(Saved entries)
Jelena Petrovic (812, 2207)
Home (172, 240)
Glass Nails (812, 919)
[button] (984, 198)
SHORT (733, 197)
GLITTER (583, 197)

* _TO DO_
Every line of the data above should be output exactly as written.

* _WRITTEN REPLY_
Jelena Petrovic (812, 2207)
Home (172, 240)
Glass Nails (812, 919)
[button] (984, 198)
SHORT (733, 197)
GLITTER (583, 197)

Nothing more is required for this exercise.